GIVEN TEXT:
▼

Your diversity and inclusion strategy should include a detailed description of your strategic priorities and how you plan to executive on that strategy. Often the most difficult step is defining those priorities – where do we need to focus in order to have the most impact. When crafting your diversity and inclusion strategic plan it is important to keep one very important question top of mind – “What’s my Line?” A well-crafted diversity and inclusion strategy has the opportunity to impact the business in three key areas – Pipeline – Bottom Line – Top Line. Your strategy should provide a detailed analysis of how you will impact the business in each of these areas.
Pipeline – The most common area of focus for traditional diversity and inclusion strategic plans is in the area of pipeline development. It is the most clear-cut and easy connection to make to the business. Few organizations will argue against the importance of access to talent and no organization can function without skilled and talented employees. A diversity and inclusion strategy should clearly depict the current state of the organization from a demographics standpoint as well as an engagement standpoint and should look at ways to enhance both recruitment and retention efforts.
Employee Resource Groups can be an excellent conduit for diverse talent. To ensure ERGs are adding value to the business, include pipeline development goals in your governance policies. Be purposeful in linking talent sourcing initiatives to development offered through the ERGs or through other mediums. Diversity and Inclusion practitioners are often well connected with the community and have strong relationships that can be leveraged in initiatives aimed at pipeline development. Most importantly make sure there is synergy between HR / talent management and your office of diversity and inclusion.

▲

SHORT PROBLEM A: In the records, replace "screenshot" with "image" in the part that opens with the line containing "Open the 查看(V)" and closes with the line containing "1333x745 pixels. pyautogui.click(x=1184, y=260)", and give only those lines with everything else unchanged.
The records that follow are unrelated to the text above.

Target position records

▼

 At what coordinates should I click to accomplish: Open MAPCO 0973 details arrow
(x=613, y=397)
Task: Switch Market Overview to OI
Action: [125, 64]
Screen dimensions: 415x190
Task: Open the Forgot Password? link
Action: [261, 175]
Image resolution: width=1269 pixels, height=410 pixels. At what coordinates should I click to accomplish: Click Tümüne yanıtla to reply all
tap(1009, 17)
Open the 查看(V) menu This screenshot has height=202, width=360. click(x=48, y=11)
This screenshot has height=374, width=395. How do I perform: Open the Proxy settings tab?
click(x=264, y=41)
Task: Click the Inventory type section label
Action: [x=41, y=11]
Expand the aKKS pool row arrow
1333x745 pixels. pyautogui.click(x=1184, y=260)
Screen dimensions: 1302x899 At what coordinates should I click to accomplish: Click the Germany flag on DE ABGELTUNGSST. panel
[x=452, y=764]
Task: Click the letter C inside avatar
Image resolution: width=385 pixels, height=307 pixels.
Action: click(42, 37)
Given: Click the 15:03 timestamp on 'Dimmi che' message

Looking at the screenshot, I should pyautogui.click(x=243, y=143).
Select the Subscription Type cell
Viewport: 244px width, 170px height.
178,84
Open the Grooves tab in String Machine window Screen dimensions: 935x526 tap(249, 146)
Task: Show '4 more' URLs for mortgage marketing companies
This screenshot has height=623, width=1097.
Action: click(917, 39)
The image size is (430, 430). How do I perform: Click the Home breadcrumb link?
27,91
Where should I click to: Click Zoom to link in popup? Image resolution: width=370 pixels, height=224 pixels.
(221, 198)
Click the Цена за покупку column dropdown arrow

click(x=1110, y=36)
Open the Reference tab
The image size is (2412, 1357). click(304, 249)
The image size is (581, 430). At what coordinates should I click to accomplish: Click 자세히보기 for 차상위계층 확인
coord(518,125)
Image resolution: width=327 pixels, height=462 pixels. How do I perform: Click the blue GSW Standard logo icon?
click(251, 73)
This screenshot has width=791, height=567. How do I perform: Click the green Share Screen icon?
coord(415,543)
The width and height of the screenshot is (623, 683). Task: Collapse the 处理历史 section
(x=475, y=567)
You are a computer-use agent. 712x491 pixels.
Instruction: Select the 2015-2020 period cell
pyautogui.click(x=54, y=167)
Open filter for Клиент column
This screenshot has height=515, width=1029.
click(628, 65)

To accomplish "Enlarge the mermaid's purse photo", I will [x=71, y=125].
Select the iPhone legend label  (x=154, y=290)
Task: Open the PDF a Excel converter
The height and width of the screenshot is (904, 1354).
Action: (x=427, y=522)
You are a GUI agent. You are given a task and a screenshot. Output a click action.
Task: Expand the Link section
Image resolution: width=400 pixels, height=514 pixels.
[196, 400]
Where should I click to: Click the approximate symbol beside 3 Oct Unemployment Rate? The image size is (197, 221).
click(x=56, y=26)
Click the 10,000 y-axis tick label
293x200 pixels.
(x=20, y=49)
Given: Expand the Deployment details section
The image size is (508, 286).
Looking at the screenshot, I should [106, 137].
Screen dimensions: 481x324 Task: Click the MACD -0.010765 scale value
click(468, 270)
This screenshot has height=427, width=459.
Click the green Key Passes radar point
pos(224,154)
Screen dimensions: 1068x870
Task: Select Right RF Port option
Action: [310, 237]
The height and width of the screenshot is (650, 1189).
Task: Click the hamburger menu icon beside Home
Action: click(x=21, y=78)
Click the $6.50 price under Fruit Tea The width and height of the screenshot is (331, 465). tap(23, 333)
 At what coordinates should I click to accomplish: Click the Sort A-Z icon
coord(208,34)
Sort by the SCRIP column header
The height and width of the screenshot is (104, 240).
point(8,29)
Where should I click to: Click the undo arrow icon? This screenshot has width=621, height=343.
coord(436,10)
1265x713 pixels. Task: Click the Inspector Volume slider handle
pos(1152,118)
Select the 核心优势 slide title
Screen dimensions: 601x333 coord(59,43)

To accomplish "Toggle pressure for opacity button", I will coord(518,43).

▲

SHORT PROBLEM B: According to the diversity and inclusion strategy text, why is pipeline development the most common area of focus for traditional diversity and inclusion strategic plans?

WORKED SOLUTION A:
Open the 查看(V) menu This image has height=202, width=360. click(x=48, y=11)
This image has height=374, width=395. How do I perform: Open the Proxy settings tab?
click(x=264, y=41)
Task: Click the Inventory type section label
Action: [x=41, y=11]
Expand the aKKS pool row arrow
1333x745 pixels. pyautogui.click(x=1184, y=260)

WORKED SOLUTION B: Pipeline development is the most clear-cut and easy connection to make to the business. Few organizations will argue against the importance of access to talent, and no organization can function without skilled and talented employees.